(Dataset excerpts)

----

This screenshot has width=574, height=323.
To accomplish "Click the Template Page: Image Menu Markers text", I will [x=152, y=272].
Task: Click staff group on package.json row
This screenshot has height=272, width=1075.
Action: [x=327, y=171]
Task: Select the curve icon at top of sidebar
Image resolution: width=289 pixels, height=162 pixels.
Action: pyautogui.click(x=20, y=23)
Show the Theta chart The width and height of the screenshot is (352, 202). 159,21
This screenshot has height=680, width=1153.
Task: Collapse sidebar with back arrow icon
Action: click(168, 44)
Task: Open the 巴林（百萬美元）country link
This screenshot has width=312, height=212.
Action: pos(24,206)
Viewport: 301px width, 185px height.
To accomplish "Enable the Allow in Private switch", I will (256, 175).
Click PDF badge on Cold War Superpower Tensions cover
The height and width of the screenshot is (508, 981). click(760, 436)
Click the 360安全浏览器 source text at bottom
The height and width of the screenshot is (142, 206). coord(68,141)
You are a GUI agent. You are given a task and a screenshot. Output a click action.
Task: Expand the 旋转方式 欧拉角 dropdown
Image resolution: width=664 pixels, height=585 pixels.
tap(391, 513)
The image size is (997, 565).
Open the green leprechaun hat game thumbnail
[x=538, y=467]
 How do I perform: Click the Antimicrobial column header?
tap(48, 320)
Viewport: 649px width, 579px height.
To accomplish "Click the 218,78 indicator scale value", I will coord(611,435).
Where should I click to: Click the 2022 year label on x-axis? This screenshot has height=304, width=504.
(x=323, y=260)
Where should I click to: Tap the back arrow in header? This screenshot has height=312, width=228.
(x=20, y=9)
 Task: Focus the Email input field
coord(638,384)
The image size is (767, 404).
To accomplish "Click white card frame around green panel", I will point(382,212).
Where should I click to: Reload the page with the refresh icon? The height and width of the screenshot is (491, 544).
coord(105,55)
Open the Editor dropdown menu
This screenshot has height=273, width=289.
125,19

----

Could you reproduce exactly the lines of the entries above, from the one with "Click PDF badge" through the one with "Viewport: 649px width, 579px height.", and nothing else?

Click PDF badge on Cold War Superpower Tensions cover
The height and width of the screenshot is (508, 981). click(760, 436)
Click the 360安全浏览器 source text at bottom
The height and width of the screenshot is (142, 206). coord(68,141)
You are a GUI agent. You are given a task and a screenshot. Output a click action.
Task: Expand the 旋转方式 欧拉角 dropdown
Image resolution: width=664 pixels, height=585 pixels.
tap(391, 513)
The image size is (997, 565).
Open the green leprechaun hat game thumbnail
[x=538, y=467]
 How do I perform: Click the Antimicrobial column header?
tap(48, 320)
Viewport: 649px width, 579px height.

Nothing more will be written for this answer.